START PASSAGE TO READ

From mid-December through mid-March, Ouray is full of climbing activity and good cheer, with “Have an Ice Day” greeting you from almost every open merchant and lodger’s window. Jim Donini, former president of the American Alpine Club, calls the Ouray Ice Park “the best venue in the world to develop ice-climbing skills,” and it’s easy to see why. The Ice Park is home to more than 200 ice and mixed climbs, most within a 15 to 30 minute walk from downtown Ouray. There are many opportunities to pick up the sport; you can hire an experienced local guide or attend one of the many seasonal clinics that have something for every group from beginner to expert, kid to adult, able-bodied to amputee.
The Ice Park is an engineering marvel, utilizing a gravity-fed plumbing system that routes more than 150,000 gallons of water a night to “farm” and maintain the famous blue ice. The park has been supported by memberships and the city of Ouray; more information is available on their website.

END PASSAGE TO READ
START SUPPLIED DATA

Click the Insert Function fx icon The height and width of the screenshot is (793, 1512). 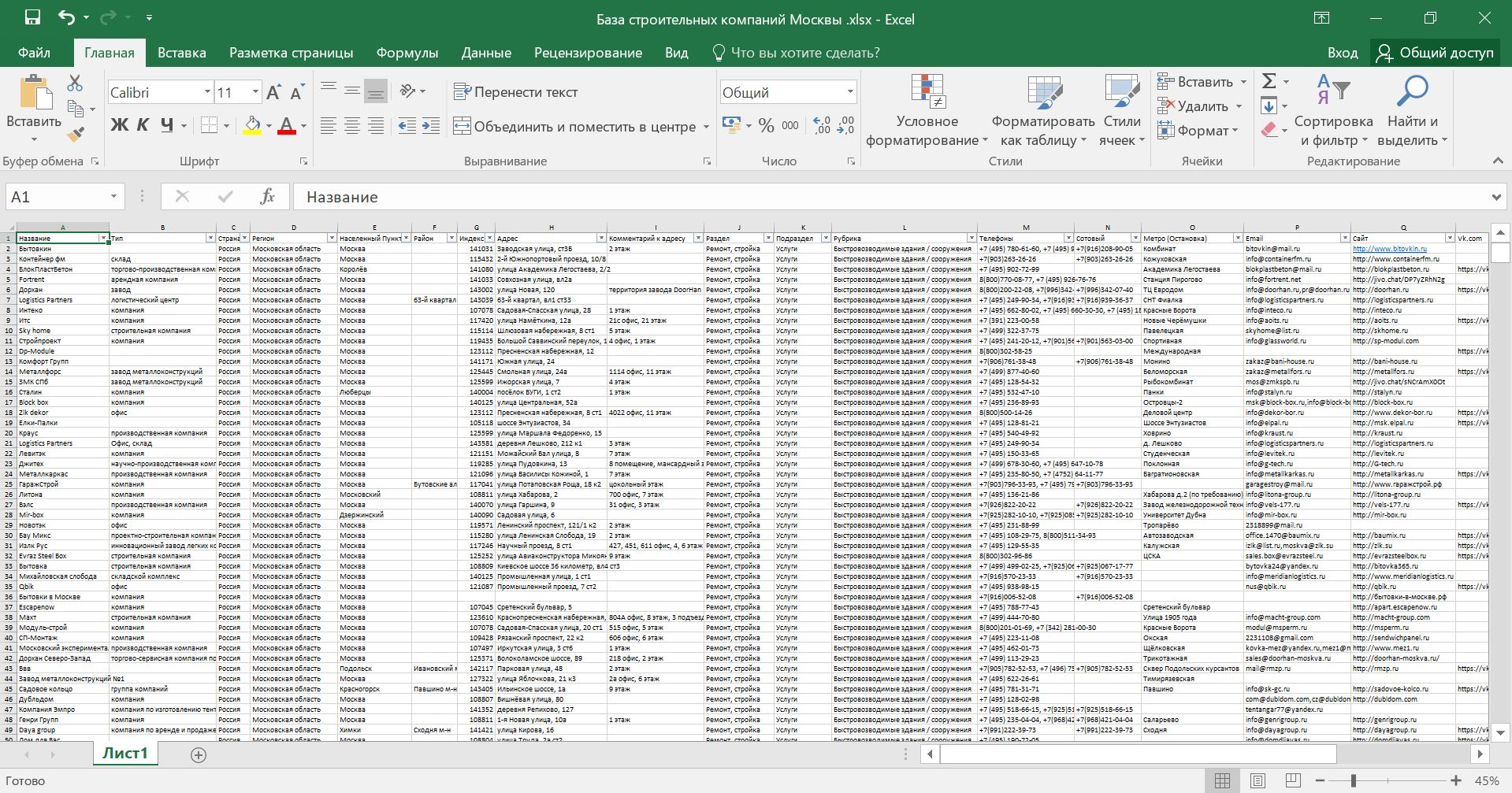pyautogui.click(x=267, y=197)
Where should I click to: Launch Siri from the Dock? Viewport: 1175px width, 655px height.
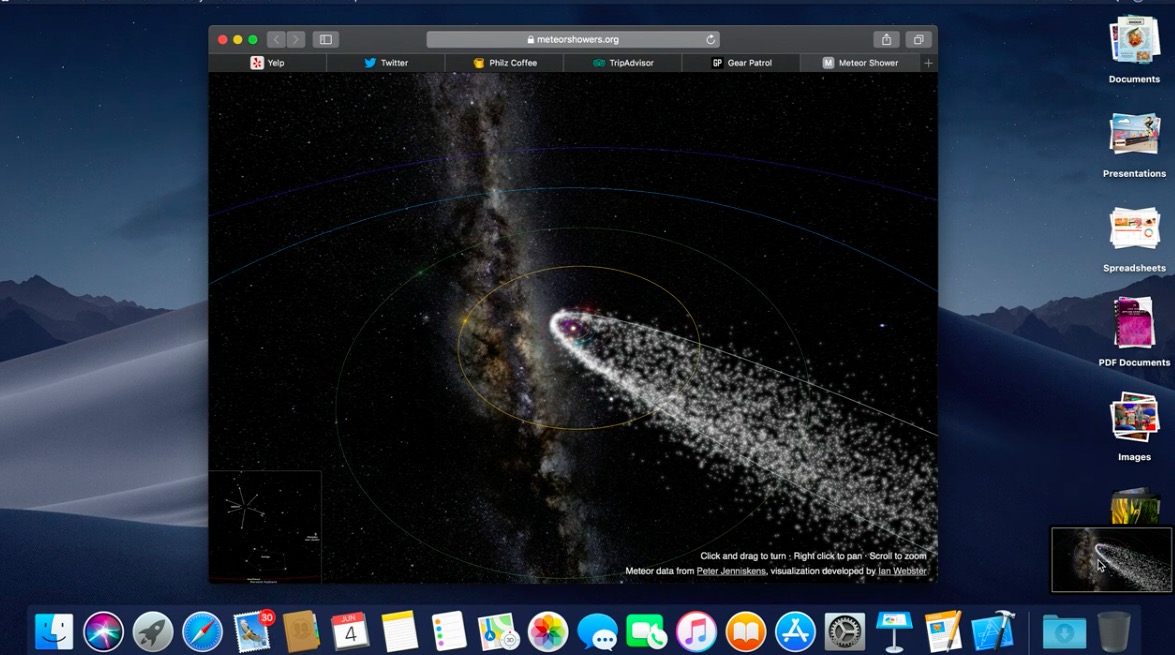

END SUPPLIED DATA

**CHECK YOUR UNDERSTANDING**
1. Answer these from the passage about the Ouray Ice Park, one line each:
(a) Over what months is Ouray full of climbing activity?
(b) How many ice and mixed climbs does the Ice Park have?
(c) How much water does the plumbing system route each night?
2. Please turn the paragraph of the Ouray Ice Park passage that begins "The Ice Park is an engineering marvel" into a short bulleted list that keeps its main facts.
3. Carry the passage about the Ouray Ice Park forward from its last sentence.

**ANSWER SET**
1.
(a) From mid-December through mid-March.
(b) More than 200.
(c) More than 150,000 gallons.

2.
- The Ice Park is an engineering marvel.
- A gravity-fed plumbing system routes more than 150,000 gallons of water a night to "farm" and maintain its blue ice.
- It has been supported by memberships and the city of Ouray.
- More information is on its website.

3.
The man-made ice climbing venue is operated in a spectacular natural gorge in Ouray, just 10 miles south of Ridgway. Each winter, the park hosts the Ouray Ice Festival to celebrate the Park and raise funds for its operation. Despite the high cost of maintenance, the park has been free and open for public use. In nearly 20 years of operation, it has become one of the premier ice climbing venues in the world.
The range’s steep relief and deep gorges provide a superb venue for climbing. Roads carved into the sides of mountains throughout Ouray’s rich mining history provide stunning access to that terrain today. Classic ice climbs, such as Bird Brain Boulevard, Stairway to Heaven, and the Ames Ice Hose, along with natural waterfalls such as Bridal Veil Falls and extensive alpine terrain, make the San Juans a hub for world-class climbing.